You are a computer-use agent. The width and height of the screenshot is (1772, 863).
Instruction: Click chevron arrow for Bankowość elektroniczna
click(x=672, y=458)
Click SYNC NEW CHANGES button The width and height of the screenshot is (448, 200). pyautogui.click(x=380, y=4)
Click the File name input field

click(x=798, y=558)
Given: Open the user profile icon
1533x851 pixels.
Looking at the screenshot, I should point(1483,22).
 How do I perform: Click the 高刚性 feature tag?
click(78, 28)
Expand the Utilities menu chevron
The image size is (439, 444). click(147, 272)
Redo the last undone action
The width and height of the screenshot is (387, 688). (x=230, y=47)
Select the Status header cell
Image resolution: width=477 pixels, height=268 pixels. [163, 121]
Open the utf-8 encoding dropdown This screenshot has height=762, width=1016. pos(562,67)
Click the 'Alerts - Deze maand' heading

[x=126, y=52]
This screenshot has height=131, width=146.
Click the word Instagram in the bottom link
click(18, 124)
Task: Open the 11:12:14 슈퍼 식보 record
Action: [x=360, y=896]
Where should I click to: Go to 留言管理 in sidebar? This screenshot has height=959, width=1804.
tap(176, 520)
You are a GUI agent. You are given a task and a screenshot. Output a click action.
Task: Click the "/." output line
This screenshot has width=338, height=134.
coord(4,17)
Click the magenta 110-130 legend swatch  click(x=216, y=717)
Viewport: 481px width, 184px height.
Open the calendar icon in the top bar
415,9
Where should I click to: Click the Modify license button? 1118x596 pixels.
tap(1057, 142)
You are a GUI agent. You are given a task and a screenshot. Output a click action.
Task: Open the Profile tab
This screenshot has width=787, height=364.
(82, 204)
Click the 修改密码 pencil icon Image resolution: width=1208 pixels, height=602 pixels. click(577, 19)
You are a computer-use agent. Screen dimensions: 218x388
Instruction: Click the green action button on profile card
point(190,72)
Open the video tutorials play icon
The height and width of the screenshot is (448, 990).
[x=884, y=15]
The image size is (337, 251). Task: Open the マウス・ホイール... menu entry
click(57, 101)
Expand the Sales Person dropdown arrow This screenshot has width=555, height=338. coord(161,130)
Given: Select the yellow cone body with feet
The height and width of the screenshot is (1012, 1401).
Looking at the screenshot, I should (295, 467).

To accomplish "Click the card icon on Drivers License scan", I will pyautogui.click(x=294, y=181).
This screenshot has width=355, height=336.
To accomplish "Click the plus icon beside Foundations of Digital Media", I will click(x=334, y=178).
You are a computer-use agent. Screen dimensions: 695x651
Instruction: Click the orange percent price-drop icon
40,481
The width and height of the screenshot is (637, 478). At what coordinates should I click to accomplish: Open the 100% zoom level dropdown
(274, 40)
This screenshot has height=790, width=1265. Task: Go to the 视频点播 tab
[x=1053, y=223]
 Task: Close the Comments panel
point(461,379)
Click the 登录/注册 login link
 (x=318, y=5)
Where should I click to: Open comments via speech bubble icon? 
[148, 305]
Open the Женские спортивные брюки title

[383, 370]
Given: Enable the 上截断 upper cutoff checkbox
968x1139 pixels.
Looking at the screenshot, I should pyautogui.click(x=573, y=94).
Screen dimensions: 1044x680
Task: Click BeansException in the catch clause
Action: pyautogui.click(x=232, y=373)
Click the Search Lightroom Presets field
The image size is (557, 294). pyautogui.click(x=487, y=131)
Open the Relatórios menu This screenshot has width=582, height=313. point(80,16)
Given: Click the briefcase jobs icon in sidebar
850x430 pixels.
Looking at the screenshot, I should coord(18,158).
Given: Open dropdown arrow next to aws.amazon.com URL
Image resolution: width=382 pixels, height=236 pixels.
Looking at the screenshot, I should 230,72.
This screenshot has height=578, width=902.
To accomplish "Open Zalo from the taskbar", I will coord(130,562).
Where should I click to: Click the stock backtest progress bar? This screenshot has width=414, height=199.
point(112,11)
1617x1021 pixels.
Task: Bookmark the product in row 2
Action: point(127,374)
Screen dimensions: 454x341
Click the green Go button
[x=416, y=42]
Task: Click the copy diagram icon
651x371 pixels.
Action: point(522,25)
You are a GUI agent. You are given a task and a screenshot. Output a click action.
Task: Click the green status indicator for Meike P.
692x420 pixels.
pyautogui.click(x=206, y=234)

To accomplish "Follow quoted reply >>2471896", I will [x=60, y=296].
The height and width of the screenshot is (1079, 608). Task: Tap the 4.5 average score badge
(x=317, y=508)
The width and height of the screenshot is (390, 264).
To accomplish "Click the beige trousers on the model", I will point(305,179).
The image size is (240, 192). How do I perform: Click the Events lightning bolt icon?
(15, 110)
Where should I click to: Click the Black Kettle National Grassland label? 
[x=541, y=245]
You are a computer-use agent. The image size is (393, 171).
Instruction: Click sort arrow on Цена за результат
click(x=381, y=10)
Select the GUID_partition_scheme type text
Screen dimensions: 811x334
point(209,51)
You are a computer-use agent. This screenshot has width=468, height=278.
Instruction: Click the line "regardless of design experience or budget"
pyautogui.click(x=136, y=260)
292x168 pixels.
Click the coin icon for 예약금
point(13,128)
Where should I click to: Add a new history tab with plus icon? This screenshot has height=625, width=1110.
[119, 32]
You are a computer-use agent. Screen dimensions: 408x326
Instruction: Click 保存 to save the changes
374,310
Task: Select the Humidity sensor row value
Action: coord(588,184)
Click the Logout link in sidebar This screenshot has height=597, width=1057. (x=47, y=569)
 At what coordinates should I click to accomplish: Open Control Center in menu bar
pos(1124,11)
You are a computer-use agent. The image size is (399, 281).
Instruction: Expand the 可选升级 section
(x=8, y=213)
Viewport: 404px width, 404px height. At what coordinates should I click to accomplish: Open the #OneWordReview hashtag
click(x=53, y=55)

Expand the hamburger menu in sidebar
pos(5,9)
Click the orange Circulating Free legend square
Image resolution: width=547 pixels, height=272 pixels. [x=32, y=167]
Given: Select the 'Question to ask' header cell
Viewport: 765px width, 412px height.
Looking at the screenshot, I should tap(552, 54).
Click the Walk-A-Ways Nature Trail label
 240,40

+---+

Reprint every entry exactly.

### Task output
You are a computer-use agent. The width and height of the screenshot is (1772, 863).
Instruction: Click chevron arrow for Bankowość elektroniczna
click(x=672, y=458)
Click SYNC NEW CHANGES button The width and height of the screenshot is (448, 200). pyautogui.click(x=380, y=4)
Click the File name input field

click(x=798, y=558)
Given: Open the user profile icon
1533x851 pixels.
Looking at the screenshot, I should point(1483,22).
 How do I perform: Click the 高刚性 feature tag?
click(78, 28)
Expand the Utilities menu chevron
The image size is (439, 444). click(147, 272)
Redo the last undone action
The width and height of the screenshot is (387, 688). (x=230, y=47)
Select the Status header cell
Image resolution: width=477 pixels, height=268 pixels. [163, 121]
Open the utf-8 encoding dropdown This screenshot has height=762, width=1016. pos(562,67)
Click the 'Alerts - Deze maand' heading

[x=126, y=52]
This screenshot has height=131, width=146.
Click the word Instagram in the bottom link
click(18, 124)
Task: Open the 11:12:14 슈퍼 식보 record
Action: [x=360, y=896]
Where should I click to: Go to 留言管理 in sidebar? This screenshot has height=959, width=1804.
tap(176, 520)
You are a GUI agent. You are given a task and a screenshot. Output a click action.
Task: Click the "/." output line
This screenshot has width=338, height=134.
coord(4,17)
Click the magenta 110-130 legend swatch  click(x=216, y=717)
Viewport: 481px width, 184px height.
Open the calendar icon in the top bar
415,9
Where should I click to: Click the Modify license button? 1118x596 pixels.
tap(1057, 142)
You are a GUI agent. You are given a task and a screenshot. Output a click action.
Task: Open the Profile tab
This screenshot has width=787, height=364.
(82, 204)
Click the 修改密码 pencil icon Image resolution: width=1208 pixels, height=602 pixels. click(577, 19)
You are a computer-use agent. Screen dimensions: 218x388
Instruction: Click the green action button on profile card
point(190,72)
Open the video tutorials play icon
The height and width of the screenshot is (448, 990).
[x=884, y=15]
The image size is (337, 251). Task: Open the マウス・ホイール... menu entry
click(57, 101)
Expand the Sales Person dropdown arrow This screenshot has width=555, height=338. coord(161,130)
Given: Select the yellow cone body with feet
The height and width of the screenshot is (1012, 1401).
Looking at the screenshot, I should (295, 467).

To accomplish "Click the card icon on Drivers License scan", I will pyautogui.click(x=294, y=181).
This screenshot has width=355, height=336.
To accomplish "Click the plus icon beside Foundations of Digital Media", I will click(x=334, y=178).
You are a computer-use agent. Screen dimensions: 695x651
Instruction: Click the orange percent price-drop icon
40,481
The width and height of the screenshot is (637, 478). At what coordinates should I click to accomplish: Open the 100% zoom level dropdown
(274, 40)
This screenshot has height=790, width=1265. Task: Go to the 视频点播 tab
[x=1053, y=223]
 Task: Close the Comments panel
point(461,379)
Click the 登录/注册 login link
 (x=318, y=5)
Where should I click to: Open comments via speech bubble icon? 
[148, 305]
Open the Женские спортивные брюки title

[383, 370]
Given: Enable the 上截断 upper cutoff checkbox
968x1139 pixels.
Looking at the screenshot, I should pyautogui.click(x=573, y=94).
Screen dimensions: 1044x680
Task: Click BeansException in the catch clause
Action: pyautogui.click(x=232, y=373)
Click the Search Lightroom Presets field
The image size is (557, 294). pyautogui.click(x=487, y=131)
Open the Relatórios menu This screenshot has width=582, height=313. point(80,16)
Given: Click the briefcase jobs icon in sidebar
850x430 pixels.
Looking at the screenshot, I should coord(18,158).
Given: Open dropdown arrow next to aws.amazon.com URL
Image resolution: width=382 pixels, height=236 pixels.
Looking at the screenshot, I should 230,72.
This screenshot has height=578, width=902.
To accomplish "Open Zalo from the taskbar", I will coord(130,562).
Where should I click to: Click the stock backtest progress bar? This screenshot has width=414, height=199.
point(112,11)
1617x1021 pixels.
Task: Bookmark the product in row 2
Action: point(127,374)
Screen dimensions: 454x341
Click the green Go button
[x=416, y=42]
Task: Click the copy diagram icon
651x371 pixels.
Action: point(522,25)
You are a GUI agent. You are given a task and a screenshot. Output a click action.
Task: Click the green status indicator for Meike P.
692x420 pixels.
pyautogui.click(x=206, y=234)

To accomplish "Follow quoted reply >>2471896", I will [x=60, y=296].
The height and width of the screenshot is (1079, 608). Task: Tap the 4.5 average score badge
(x=317, y=508)
The width and height of the screenshot is (390, 264).
To accomplish "Click the beige trousers on the model", I will point(305,179).
The image size is (240, 192). How do I perform: Click the Events lightning bolt icon?
(15, 110)
Where should I click to: Click the Black Kettle National Grassland label? 
[x=541, y=245]
You are a computer-use agent. The image size is (393, 171).
Instruction: Click sort arrow on Цена за результат
click(x=381, y=10)
Select the GUID_partition_scheme type text
Screen dimensions: 811x334
point(209,51)
You are a computer-use agent. This screenshot has width=468, height=278.
Instruction: Click the line "regardless of design experience or budget"
pyautogui.click(x=136, y=260)
292x168 pixels.
Click the coin icon for 예약금
point(13,128)
Where should I click to: Add a new history tab with plus icon? This screenshot has height=625, width=1110.
[119, 32]
You are a computer-use agent. Screen dimensions: 408x326
Instruction: Click 保存 to save the changes
374,310
Task: Select the Humidity sensor row value
Action: coord(588,184)
Click the Logout link in sidebar This screenshot has height=597, width=1057. (x=47, y=569)
 At what coordinates should I click to accomplish: Open Control Center in menu bar
pos(1124,11)
You are a computer-use agent. The image size is (399, 281).
Instruction: Expand the 可选升级 section
(x=8, y=213)
Viewport: 404px width, 404px height. At what coordinates should I click to accomplish: Open the #OneWordReview hashtag
click(x=53, y=55)

Expand the hamburger menu in sidebar
pos(5,9)
Click the orange Circulating Free legend square
Image resolution: width=547 pixels, height=272 pixels. [x=32, y=167]
Given: Select the 'Question to ask' header cell
Viewport: 765px width, 412px height.
Looking at the screenshot, I should tap(552, 54).
Click the Walk-A-Ways Nature Trail label
 240,40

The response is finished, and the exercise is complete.